# Sweetie my baby girl the best dog ever



## Asta's Mom (Aug 20, 2014)

What a wonderful tribute to Sweetie - your love shines through. Tho your heart must ache with the tremendous loss in time sweet memories of Sweetie will brighten your day. Condolences and (((HUGS)))


----------



## fjm (Jun 4, 2010)

A lovely tribute to a sweet dog. Goodnight, Sweetie - you were loving and very much loved, and will hold your place in your human’s heart forever.


----------



## Dechi (Aug 22, 2015)

I am sorry for your loss. Sweetie was a wonderful dog.


----------



## Skylar (Jul 29, 2016)

What a beautiful tribute to a wonderful poodle. She lived up to her name Sweetie. How lucky you two found each other. I'm sorry for your loss.


----------



## Mufar42 (Jan 1, 2017)

well now I am in tears this morning. What a wonderful like you and Sweetie shared. I am so sorry for your loss and hope you find another kindred spirit to share it with. Sweetie sounds like she was amazing.


----------



## glorybeecosta (Nov 11, 2014)

My heart breaks for you and your loss. She had a wonderful life with you and you with her, such a lucky little girl


----------



## PixieSis (Aug 18, 2015)

What a beautiful, beautiful tribute. All of us who have been there can relate to the love and the loss.


----------



## Johanna (Jun 21, 2017)

The saying "Better to have loved and lost than to never have loved at all" comes to mind.

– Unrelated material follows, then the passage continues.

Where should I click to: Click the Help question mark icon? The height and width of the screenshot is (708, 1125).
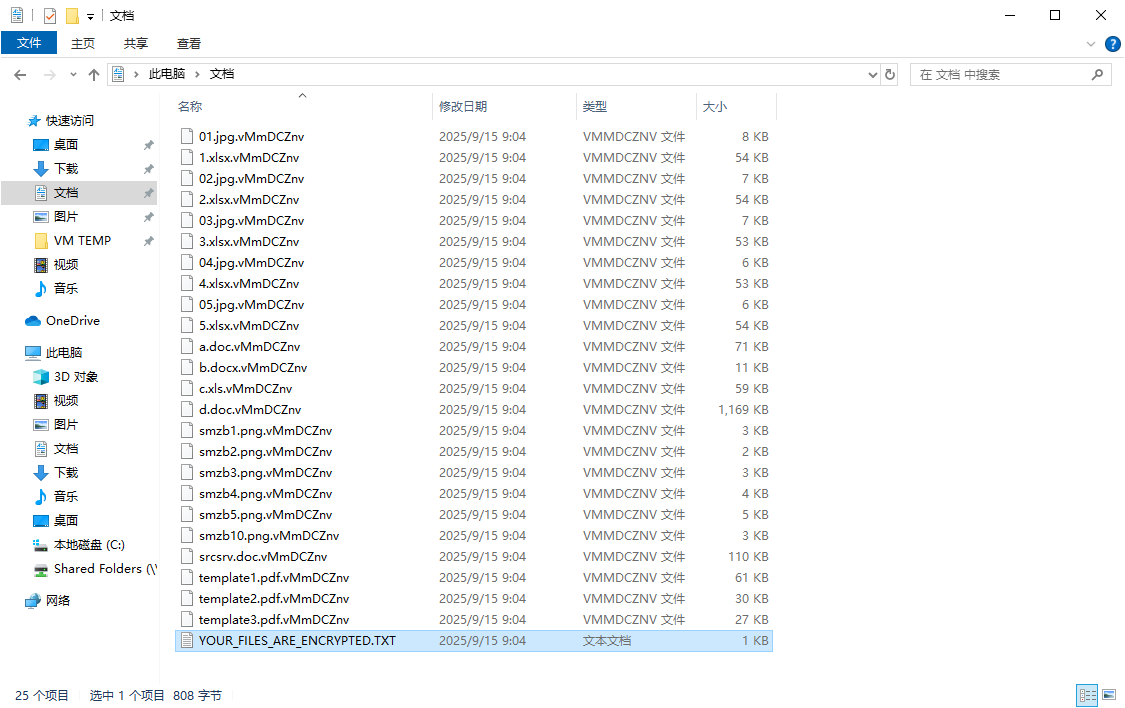[1112, 44]
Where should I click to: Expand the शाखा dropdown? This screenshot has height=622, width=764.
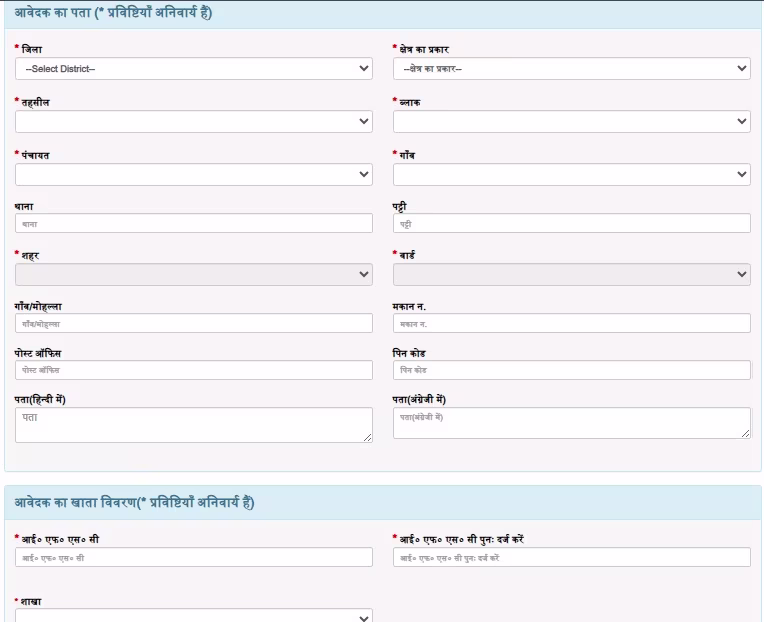coord(193,616)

It's so very hard when they go, but I treasure each moment I have had with my dogs over the past 50+ years. The memories alleviate, to some degree, the pain of parting.


May the wonderful memories of Sweetie sustain you.


----------



## Nicofreako (Aug 19, 2013)

What a beautiful, heartfelt tribute to Sweetie. It seems she had a special purpose when she came into your life, and she blossomed under your love and care. You will feel her love around you always. Godspeed Sweetie.


----------



## Dogs4Life (May 27, 2018)

What a beautiful and loyal companion. I am so very sorry for your loss.


----------



## Viking Queen (Nov 12, 2014)

She is beautiful and you were so lucky to have had each other. I am so very sorry for your loss.

Cathy


----------



## j4bs4209333 (Nov 24, 2017)

*Thank You all for your kind words*

Thank You all for your kind words. I miss her so much. In a way I think it was better that she was sick to begin with. I knew ultimately the day would come and I was able to spend all the quality time with her I could in those last few months. Even though she couldn't understand my words I told her so many times how much she means to me and I know she knew I loved her and always will. Thanks again for the kind words.


----------



## tnthomas (Jun 9, 2018)

I sure feel your pain over the loss of your beloved Sweetie. Very nice tribute to a certainly special loving dog.


----------



## Streetcar (Apr 13, 2014)

What a precious girl Sweetie was, and I am certain she rests in peace and joy now, thanks to you. Crying as I type these words, and hoping you'll feel the forum's caring coming your way. I doubt your meeting was an accident, and believe you two are tied together through eternity.


----------



## Rose n Poos (Sep 22, 2017)

Whatever happened before, the best of her life began with you. She could not have been loved better, She knows that and loves you for it.


----------



## ericwd9 (Jun 13, 2014)

I bet Sweetie is still around and looking after you. She might guide a new fur baby one day.
Eric


----------



## Vita (Sep 23, 2017)

I'm kind of teary-eyed now, that was beautiful and I am sad for your loss. It's clear you two were just meant to be, and I'm glad you two made each other so happy in her lifetime.


----------



## Entellechy (Jun 10, 2017)

Your tribute was beautiful.... I can only hope I have the type of relationship with my Olaf that you did with Sweetie. Thank you for putting life into perspective.


----------



## Mfmst (Jun 18, 2014)

I just read your tribute for Sweetie and was so touched. What a wonderful dog, a heart dog, who will always have a special place in yours. RIP Sweetie.


----------